─── ARTICLE ───

I recently used 2006.0 to build a new system on a HT Pentium 4 3.4 GHz box. Grub kept segfaulting when attempting to install it to my MBR, and trying to use tabcompletion from within the grub shell resulted in very strange results. Running strace provided no helpful information. Eventually I realized that the default CFLAGS now contain -O3 (I had not used this architecture before). Bumping it down to -O2 or lower and re-emerging grub fixed the problem. The folks at #grub, who had been trying to help me figure out the problem, confirmed that grub tends to have issues building with optimizations, and that they often see Gentoo folks with strange grub problems that are probably related to this. When trying to figure out the problem, I actually found several threads off my Google searches that related to various other issues people had with grub that were caused by using optimizations. I would suggest one or more of the following: 1) Grub is forced to use -O2 or lower, probably -O0 to be safe (probably the best idea...why does the boot loader really need to be optimized anyways), or 2) A warning is put in make.conf above the CFLAGS variable (probably not a good idea, several warnings already), or 3) A warning is displayed while building grub that optimizations may cause unpredictable results (probably good in combination with #1, if optimization levels higher than 0 are detected)
(Changing to blocker severity, as with the default configuration off the 2006.0 profile, this can cause grub to not be able to be installed, and therefore blocks finishing the installation of Gentoo).
-O3 is definitely not default...
make.conf.example: # Decent examples: # #CFLAGS="-mcpu=athlon-xp -O3 -pipe" #CFLAGS="-march=pentium3 -O3 -pipe"
grub ignores user CFLAGS flags already and has for quite a while
If grub ignored user CFLAGS, changing the following line in make.conf: CFLAGS="-march=pentium4 -O3 -pipe" to CFLAGS="-march=pentium4 -O2 -pipe" would have no effect. But it does, repeatedly. Changing it back to -O3 and re-emerging grub (and nothing else, just grub) causes it to act incorrectly and segfault again. Changing it once more to -O2 and re-emerging grub makes it work. If the grub ebuild is supposed to be ignoring CFLAGS, there's a bug in it.
well you still havent posted `emerge info` `emerge grub >& log` would be useful as well
I didn't post emerge info because I know what the cause of the problem is. I'm not having a problem and asking folks to look through my emerge info and figure out what's going on. I know exactly what the problem is. Whatever, I'll attach emerge info as well as logs of emerging grub with -O2 and -O3.

─── DATASET ───

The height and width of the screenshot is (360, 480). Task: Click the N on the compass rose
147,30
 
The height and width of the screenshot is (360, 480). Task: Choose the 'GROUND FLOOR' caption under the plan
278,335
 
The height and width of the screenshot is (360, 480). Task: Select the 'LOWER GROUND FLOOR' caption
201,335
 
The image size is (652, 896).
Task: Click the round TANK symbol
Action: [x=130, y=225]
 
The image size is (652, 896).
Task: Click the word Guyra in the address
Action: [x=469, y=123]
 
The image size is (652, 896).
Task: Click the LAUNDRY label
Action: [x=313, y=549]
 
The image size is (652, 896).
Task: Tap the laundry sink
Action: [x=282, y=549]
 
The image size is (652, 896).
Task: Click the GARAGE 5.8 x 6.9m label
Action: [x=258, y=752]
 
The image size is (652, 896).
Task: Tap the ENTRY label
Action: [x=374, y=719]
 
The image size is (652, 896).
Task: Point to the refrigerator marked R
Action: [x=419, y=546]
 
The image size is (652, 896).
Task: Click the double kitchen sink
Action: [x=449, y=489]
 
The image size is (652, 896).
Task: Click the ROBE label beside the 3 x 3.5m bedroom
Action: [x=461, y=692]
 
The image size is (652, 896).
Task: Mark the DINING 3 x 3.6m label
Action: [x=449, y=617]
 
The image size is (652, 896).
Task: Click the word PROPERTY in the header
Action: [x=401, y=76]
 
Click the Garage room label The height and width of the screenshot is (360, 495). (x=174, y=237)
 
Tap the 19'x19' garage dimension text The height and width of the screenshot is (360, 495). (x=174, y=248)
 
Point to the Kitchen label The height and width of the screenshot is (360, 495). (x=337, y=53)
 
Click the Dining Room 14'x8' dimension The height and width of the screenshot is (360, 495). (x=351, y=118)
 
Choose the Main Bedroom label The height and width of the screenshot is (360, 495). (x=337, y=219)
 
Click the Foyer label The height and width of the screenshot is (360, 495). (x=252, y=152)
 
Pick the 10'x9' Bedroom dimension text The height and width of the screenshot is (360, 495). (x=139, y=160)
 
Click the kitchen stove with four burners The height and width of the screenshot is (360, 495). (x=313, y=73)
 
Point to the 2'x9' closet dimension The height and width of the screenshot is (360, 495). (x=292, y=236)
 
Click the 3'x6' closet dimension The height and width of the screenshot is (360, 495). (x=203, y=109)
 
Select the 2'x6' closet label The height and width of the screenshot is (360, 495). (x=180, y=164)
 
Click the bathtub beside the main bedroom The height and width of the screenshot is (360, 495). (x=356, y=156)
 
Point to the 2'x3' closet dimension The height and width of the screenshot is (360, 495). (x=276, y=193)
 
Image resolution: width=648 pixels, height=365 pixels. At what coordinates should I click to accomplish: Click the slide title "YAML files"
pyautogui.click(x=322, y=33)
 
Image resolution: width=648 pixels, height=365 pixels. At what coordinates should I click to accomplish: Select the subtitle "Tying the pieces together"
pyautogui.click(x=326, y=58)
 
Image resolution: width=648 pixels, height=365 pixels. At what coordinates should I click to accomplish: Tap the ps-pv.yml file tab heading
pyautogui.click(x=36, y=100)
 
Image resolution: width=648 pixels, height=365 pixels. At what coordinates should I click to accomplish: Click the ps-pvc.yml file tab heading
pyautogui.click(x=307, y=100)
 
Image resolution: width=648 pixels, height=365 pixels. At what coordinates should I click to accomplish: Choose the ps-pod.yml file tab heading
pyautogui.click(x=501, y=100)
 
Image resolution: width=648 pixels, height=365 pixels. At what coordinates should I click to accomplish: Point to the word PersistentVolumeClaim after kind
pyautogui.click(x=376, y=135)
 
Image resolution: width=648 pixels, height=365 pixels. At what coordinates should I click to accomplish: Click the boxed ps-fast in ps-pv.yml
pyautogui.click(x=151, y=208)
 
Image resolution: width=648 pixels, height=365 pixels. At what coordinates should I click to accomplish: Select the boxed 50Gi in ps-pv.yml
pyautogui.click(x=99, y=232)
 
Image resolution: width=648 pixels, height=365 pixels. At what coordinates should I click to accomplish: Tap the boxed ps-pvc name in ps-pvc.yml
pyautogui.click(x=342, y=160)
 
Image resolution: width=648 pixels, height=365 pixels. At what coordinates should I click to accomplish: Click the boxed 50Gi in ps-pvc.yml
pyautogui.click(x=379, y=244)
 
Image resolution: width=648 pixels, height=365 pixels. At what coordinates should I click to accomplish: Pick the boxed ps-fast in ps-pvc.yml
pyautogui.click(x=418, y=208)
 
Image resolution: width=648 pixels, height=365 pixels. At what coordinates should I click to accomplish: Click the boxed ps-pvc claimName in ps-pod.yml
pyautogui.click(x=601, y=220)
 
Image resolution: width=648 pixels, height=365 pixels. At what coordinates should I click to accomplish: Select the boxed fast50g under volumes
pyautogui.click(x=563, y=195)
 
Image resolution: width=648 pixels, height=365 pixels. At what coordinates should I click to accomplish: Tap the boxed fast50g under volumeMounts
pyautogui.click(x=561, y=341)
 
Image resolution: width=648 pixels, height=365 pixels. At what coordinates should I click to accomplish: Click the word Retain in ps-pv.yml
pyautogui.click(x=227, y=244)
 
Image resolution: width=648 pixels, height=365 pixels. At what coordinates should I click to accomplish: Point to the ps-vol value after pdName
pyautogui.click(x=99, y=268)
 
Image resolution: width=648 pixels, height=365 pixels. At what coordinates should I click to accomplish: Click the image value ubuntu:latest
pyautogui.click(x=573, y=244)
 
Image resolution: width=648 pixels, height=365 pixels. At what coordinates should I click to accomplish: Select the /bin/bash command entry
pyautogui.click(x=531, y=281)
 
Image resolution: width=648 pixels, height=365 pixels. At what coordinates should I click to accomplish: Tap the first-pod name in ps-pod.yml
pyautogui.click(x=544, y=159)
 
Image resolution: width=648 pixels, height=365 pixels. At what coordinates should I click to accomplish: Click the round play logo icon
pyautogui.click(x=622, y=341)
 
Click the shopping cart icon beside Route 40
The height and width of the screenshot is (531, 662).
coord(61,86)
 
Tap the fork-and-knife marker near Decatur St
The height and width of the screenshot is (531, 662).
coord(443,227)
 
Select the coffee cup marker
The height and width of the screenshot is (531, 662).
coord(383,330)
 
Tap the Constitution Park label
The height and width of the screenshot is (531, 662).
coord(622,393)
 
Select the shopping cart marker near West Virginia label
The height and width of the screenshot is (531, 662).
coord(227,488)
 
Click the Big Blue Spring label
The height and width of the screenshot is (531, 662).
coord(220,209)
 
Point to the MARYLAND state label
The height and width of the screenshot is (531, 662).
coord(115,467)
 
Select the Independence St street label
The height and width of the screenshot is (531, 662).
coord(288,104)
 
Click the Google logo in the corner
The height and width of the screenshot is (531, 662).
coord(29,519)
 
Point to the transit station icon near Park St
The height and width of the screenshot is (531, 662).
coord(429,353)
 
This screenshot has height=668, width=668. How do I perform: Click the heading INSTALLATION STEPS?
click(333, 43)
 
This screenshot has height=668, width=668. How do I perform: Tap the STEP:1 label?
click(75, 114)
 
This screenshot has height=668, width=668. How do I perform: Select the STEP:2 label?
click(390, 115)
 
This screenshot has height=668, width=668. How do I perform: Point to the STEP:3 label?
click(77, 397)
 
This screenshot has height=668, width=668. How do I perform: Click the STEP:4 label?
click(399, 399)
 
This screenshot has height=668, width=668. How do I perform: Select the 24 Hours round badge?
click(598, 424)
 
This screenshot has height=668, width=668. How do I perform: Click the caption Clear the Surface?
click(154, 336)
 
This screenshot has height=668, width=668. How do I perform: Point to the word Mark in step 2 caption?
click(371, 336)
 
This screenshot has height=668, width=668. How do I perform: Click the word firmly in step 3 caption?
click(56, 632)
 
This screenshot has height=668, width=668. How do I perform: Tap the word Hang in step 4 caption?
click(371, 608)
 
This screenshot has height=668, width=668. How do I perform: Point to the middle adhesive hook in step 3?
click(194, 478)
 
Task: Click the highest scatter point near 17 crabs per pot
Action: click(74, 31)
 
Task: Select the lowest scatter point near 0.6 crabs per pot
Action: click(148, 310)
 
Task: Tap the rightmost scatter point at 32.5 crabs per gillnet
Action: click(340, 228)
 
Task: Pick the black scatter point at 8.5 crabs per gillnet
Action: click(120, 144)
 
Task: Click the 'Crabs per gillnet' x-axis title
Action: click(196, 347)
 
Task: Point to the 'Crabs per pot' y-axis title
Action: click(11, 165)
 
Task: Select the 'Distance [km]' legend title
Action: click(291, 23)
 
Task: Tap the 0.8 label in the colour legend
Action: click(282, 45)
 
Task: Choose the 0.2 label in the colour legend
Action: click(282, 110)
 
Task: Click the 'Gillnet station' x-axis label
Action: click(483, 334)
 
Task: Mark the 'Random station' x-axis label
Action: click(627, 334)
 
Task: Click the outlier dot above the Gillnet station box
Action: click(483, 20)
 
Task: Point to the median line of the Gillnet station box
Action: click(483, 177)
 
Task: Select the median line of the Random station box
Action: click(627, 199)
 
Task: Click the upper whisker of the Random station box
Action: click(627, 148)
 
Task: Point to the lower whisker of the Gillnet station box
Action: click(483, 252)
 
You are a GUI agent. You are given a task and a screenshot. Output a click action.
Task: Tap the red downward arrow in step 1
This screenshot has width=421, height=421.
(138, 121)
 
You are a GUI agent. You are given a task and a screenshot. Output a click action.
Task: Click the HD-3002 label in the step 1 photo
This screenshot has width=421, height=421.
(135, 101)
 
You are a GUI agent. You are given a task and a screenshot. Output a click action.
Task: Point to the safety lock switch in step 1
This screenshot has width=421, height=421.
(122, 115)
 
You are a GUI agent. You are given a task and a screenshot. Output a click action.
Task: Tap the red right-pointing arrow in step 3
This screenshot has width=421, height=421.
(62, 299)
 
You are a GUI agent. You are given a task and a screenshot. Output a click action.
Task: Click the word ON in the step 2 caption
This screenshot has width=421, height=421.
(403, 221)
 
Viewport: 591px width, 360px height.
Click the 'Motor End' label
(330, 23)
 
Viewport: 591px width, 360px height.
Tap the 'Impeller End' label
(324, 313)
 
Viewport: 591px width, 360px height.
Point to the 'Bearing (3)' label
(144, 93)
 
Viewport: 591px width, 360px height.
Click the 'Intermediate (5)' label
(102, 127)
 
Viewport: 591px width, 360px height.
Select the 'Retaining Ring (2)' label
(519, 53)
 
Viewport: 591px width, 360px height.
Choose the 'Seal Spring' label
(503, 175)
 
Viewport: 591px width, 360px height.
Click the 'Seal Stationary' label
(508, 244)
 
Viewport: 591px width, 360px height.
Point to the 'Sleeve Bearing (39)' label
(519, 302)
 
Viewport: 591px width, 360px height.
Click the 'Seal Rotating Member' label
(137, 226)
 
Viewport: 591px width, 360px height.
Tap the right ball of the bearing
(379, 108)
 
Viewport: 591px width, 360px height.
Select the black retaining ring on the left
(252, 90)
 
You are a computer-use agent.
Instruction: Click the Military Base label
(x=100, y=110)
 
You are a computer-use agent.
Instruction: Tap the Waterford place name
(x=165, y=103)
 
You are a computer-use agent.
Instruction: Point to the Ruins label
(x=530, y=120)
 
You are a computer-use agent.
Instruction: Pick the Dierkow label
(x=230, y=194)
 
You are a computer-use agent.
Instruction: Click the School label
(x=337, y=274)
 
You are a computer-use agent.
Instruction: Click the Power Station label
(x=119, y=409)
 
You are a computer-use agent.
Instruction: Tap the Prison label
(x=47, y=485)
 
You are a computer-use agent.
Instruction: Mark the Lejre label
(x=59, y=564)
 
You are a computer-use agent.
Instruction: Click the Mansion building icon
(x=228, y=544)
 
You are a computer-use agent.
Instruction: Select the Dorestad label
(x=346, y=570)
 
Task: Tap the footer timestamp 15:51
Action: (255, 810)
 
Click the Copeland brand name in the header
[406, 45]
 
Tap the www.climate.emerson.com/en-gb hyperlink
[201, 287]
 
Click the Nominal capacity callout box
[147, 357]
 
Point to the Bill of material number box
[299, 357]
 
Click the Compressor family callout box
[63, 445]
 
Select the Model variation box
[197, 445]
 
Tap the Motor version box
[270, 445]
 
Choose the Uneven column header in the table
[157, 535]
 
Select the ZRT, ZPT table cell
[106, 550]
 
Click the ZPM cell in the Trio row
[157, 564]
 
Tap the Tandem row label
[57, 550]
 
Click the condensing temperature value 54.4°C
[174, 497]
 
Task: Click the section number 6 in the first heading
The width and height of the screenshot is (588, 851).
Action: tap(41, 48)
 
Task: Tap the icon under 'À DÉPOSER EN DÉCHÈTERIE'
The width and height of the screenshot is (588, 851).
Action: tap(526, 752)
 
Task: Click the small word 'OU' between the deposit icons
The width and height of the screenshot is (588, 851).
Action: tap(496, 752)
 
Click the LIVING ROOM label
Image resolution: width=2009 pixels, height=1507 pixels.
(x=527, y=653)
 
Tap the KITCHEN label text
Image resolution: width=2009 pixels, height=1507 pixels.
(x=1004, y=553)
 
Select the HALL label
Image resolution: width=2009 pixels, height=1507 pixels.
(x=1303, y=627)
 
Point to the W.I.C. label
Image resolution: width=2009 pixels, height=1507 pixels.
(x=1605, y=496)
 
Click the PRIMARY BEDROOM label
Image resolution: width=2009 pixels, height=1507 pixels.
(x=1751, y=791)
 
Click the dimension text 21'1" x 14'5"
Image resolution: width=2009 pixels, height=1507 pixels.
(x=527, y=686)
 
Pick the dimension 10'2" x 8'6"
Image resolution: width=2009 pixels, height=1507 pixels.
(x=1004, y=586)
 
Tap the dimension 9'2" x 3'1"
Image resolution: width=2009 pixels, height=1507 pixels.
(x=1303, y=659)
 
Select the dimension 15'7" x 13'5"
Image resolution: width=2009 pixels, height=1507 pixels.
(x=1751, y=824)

───

_INSTRUCTION 1_: Translate this sentence from the grub bug report into Spanish: "Running strace provided no helpful information."
_INSTRUCTION 2_:
Answer these questions using the grub bug report:
(a) What processor was in the box the new system was built on?
(b) Where were the folks who confirmed that grub tends to have issues building with optimizations?
(c) To what severity was the report changed?
_INSTRUCTION 3_: From the grub bug report, reproduce the stretch from "(Changing to blocker" through "definitely not default...".

_REPLY 1_: Ejecutar strace no proporcionó ninguna información útil.

_REPLY 2_:
(a) An HT Pentium 4 3.4 GHz.
(b) At #grub.
(c) Blocker severity.

_REPLY 3_:
(Changing to blocker severity, as with the default configuration off the 2006.0 profile, this can cause grub to not be able to be installed, and therefore blocks finishing the installation of Gentoo).
-O3 is definitely not default...